Center for Ecology and Humanity
Para español, aqui.
How to Get To Abundance Farm
You can sometimes get a motorcycle ride for 10 USD from Diriamba by calling Daniel at Nicaragua phone 83640519 or 589638640 (you must speak Spanish to talk to him). But most guests arrive by bus without problems following our simple directions:
PART I. Get to Diriamba
This part is easy. It will take you one to two hours from anywhere in southern Nicaragua.
If you are coming from Managua, you can get a bus from either "La UCA" or "Mercado Israel". Any taxi will take you to either of these places for 25-50 cordobas (2 USD) from anywyere in Managua. (80-100 cordobas from the airport). From La UCA or Mercado Israel, just take the bus that goes to Diriamba. The bus may say something else ("Carazo" or "Jinotepe") - it's best simply to ask for the bus to Diriamba and the people will help you out. The bus ride is about one hour. Get off in Diriamba at the market (el mercado). The bus goes right by the market.
If you are coming from Costa Rica, Granada, Masaya, or Rivas, take the bus to Jinotepe. If you are riding a TicaBus from Costa Rica to Managua, it goes right by Jinotepe and you can get off in Jinotepe. If you are riding a TicaBus from Costa Rica to Granada, you can get off in Nandaime and take a local bus to Jinotepe. From Jinotepe, take another bus the last 5km to Diriamba. Get off in Diriamba at the market (el mercado). The bus goes right by there.
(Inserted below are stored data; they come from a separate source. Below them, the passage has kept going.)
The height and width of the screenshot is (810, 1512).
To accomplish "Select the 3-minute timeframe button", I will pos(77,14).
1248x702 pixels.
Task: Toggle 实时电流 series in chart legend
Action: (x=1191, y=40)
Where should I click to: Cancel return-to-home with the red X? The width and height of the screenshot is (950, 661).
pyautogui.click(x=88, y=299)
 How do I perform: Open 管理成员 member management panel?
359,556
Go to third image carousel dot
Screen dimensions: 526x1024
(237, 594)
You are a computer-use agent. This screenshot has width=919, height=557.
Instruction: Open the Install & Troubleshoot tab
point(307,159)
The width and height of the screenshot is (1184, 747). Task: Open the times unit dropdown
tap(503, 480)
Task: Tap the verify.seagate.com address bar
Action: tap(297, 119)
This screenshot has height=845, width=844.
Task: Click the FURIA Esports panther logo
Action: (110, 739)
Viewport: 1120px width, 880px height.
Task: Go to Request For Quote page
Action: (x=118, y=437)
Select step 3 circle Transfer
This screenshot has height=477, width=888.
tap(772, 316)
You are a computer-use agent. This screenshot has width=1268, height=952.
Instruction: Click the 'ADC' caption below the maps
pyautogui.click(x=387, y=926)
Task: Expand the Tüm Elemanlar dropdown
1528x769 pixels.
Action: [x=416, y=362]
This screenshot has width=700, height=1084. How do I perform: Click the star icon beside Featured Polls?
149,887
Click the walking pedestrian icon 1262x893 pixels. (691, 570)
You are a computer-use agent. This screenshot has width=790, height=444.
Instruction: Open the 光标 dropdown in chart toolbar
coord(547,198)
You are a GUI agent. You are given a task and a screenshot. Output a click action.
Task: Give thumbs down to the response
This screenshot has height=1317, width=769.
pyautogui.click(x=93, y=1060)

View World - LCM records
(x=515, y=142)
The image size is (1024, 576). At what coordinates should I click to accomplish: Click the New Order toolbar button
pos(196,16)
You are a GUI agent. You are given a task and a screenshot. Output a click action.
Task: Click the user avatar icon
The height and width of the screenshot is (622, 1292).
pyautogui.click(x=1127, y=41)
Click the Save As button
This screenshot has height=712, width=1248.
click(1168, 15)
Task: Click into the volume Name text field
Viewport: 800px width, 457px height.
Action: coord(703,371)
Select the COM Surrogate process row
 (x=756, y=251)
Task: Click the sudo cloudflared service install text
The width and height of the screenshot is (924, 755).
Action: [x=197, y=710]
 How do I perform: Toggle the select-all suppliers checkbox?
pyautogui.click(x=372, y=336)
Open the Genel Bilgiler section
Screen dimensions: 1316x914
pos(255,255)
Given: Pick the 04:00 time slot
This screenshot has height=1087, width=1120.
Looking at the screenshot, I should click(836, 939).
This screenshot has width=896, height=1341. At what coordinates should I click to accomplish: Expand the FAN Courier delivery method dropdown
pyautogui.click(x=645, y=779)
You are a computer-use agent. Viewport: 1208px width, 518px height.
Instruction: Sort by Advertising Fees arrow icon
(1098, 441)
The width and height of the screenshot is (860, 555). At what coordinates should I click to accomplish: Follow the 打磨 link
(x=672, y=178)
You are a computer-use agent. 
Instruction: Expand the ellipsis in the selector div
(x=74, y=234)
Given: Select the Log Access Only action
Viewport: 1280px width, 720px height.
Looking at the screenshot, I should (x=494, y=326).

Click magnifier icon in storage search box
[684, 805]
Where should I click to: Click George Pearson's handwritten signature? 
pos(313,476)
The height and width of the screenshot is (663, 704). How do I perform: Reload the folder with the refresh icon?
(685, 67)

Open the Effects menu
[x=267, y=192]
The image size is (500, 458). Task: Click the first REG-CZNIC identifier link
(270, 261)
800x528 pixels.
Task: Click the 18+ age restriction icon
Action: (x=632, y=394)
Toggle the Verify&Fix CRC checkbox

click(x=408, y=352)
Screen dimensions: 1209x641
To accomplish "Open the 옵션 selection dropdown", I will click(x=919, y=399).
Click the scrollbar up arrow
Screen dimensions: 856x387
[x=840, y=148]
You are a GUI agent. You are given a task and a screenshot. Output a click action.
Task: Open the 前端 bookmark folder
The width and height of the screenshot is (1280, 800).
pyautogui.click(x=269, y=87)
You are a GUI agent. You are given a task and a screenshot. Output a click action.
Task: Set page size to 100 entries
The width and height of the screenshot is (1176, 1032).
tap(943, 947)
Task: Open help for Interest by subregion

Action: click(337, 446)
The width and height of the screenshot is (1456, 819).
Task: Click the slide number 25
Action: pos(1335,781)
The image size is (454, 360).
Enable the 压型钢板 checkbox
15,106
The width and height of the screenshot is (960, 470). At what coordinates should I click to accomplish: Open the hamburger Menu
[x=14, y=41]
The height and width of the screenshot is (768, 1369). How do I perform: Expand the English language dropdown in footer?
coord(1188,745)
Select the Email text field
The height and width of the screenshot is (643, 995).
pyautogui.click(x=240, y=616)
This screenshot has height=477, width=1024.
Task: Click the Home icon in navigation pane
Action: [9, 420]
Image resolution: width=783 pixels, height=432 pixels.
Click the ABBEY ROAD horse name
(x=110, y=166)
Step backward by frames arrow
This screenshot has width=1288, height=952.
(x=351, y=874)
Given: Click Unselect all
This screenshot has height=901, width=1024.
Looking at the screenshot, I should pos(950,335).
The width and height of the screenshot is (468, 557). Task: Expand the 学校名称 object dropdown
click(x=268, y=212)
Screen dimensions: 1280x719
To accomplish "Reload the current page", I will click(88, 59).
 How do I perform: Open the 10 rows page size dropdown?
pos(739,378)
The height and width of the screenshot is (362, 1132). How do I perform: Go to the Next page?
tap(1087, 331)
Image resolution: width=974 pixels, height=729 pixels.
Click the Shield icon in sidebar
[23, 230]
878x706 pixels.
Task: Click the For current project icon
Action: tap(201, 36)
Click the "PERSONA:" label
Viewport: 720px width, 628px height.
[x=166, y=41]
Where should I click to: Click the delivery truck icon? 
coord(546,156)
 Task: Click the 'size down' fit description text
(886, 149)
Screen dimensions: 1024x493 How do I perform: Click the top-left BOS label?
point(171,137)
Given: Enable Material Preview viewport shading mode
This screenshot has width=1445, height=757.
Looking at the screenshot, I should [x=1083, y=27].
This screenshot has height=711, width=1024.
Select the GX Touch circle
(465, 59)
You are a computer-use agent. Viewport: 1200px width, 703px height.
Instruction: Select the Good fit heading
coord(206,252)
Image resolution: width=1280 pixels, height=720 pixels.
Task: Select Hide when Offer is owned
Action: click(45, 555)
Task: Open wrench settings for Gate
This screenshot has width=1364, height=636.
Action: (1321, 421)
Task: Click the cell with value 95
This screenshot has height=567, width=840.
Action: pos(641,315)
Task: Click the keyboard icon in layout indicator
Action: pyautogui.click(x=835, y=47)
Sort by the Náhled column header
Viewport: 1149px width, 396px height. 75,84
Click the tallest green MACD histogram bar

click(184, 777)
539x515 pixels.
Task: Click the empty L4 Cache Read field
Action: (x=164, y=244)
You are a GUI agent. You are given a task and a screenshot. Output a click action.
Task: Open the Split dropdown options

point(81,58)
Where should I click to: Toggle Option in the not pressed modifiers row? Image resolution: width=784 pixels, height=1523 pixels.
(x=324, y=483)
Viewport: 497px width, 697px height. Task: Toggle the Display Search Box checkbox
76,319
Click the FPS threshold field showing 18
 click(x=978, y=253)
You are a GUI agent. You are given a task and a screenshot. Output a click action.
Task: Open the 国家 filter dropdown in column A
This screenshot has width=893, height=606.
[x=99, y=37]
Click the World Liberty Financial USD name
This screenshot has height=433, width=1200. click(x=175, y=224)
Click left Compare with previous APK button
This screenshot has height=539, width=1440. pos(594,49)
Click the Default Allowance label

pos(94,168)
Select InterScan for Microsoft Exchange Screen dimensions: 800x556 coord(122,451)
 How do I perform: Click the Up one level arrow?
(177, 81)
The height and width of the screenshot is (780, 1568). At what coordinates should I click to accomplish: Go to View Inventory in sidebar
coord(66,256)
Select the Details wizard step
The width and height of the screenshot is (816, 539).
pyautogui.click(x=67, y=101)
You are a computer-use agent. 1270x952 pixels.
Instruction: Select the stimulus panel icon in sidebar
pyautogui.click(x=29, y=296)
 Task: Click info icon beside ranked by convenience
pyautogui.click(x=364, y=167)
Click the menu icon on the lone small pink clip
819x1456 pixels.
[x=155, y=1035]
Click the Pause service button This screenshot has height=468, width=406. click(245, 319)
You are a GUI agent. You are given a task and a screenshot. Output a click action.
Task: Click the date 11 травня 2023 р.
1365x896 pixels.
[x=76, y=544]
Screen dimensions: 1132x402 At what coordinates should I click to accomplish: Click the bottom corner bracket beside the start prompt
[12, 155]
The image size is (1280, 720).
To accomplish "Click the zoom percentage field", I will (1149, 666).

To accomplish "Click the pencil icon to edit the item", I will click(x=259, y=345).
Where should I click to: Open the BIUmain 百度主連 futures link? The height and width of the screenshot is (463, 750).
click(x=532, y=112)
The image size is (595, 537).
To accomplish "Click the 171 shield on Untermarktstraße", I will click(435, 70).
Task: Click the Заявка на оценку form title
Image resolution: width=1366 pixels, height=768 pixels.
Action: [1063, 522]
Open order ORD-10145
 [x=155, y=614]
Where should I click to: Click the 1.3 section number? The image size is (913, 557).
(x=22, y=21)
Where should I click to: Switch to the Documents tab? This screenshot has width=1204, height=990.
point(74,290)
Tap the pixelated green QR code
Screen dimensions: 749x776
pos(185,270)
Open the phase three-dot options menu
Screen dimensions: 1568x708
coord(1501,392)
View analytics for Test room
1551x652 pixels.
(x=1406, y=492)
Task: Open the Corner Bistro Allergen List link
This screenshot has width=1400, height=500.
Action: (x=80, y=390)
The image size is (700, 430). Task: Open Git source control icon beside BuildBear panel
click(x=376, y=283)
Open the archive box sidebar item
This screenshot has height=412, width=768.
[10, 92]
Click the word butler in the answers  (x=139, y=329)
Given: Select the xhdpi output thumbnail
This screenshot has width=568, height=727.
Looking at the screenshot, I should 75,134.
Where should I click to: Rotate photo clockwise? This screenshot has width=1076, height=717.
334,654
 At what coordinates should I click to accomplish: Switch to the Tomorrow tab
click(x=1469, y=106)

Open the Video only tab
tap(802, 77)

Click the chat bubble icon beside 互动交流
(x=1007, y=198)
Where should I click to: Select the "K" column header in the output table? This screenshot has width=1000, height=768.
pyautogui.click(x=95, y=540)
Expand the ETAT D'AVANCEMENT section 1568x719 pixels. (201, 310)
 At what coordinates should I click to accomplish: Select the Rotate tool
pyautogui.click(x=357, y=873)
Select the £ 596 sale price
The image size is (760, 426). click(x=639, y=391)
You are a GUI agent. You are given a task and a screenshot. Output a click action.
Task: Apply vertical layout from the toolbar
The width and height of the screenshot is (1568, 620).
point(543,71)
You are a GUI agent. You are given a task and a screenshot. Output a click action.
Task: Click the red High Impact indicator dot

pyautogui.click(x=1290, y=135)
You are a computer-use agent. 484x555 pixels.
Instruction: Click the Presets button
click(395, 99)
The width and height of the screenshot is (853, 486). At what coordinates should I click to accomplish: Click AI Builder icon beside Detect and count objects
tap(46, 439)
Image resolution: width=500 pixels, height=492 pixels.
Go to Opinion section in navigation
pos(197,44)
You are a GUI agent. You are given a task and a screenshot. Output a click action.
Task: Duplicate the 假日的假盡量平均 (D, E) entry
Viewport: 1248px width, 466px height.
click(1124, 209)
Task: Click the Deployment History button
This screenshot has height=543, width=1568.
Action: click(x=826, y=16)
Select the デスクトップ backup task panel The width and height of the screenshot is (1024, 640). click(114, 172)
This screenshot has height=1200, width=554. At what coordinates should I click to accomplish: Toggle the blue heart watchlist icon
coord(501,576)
If you're arriving from Leon, Esteli, Honduras, etc, first take a bus to Managua, then take the bus to Diriamba.
PART II. Take the Bus from Diriamba to El Aguacate
This part is easy. It will take you one to three hours, depending on how long you have to wait for the bus in Diriamba.
Abundance Farm is near Diriamba, Carazo. You will easily be able to find the market (mercado) in Diriamba on your own. The buses to the farm leave from the market. You will take a bus to "El Aguacate" which costs 9-10 cordobas. They leave about every two hours. It is important that you get a bus (or truck) to El Aguacate. Not all these buses say El Aguacate. Some do, some don't. You'll have to ask around at the various buses until you find one that the driver says is headed to El Aguacate. Sometimes a bus to El Aguacate just left, in which case you'll have to wait an hour or so before the next one arrives. Don't get on any arbitrary bus just because the driver is friendly or the passengers are beautiful, because it might be the wrong bus and you might end up somewhere else. You want the bus that leaves from the Diriamba market parking lot going to El Aguacate. The bus ride takes between half an hour and an hour depending on road conditions.
PART III. Walk the Final Short Stretch to the Farm
This part is easy. It will take you fifteen minutes.
You get off the bus just after El Aguacate, at the intersection "El Guasimo." The bus driver will help you to find the spot. You walk down the road, passing about ten houses and a stream before you arrive in the small village of Las Mercedes (about 700m). (Sometimes, seeing your baggage, the bus driver will even drive you in to Las Mercedes and drop you off there without charge.) Pass through Las Mercedes, and out the other side without getting off the main road. Pass a tiny creek (sometimes dry), keep to your right on the main road, and continue 200m. We live in the third house on the right side after the tiny creek. The walk from the intersection "El Guasimo" to the farm is about 1km. If you get lost, ask for "El Gringo" or "Yasmina y Leonidas y Lycha y Pedro, que viven cerca de Chico Dia." When you arrive, we'll take you to see and bathe in one of the most beautiful waterfalls in Nicaragua, just five minutes further along.
Here are a few pictures on the short walk.
Peter is standing in Las Mercedes, indicating that you should just keep going down the road. You've already walked ten minutes from El Guasimo. Less than five minutes to go.
Peter is prompting you to cross the tiny creek.
Just keep going on the same road...
A few steps more and you will be at our front gate...
This is a neighbor girl standing at our front gate. (Note, this gate is no longer in place as of June 2010.)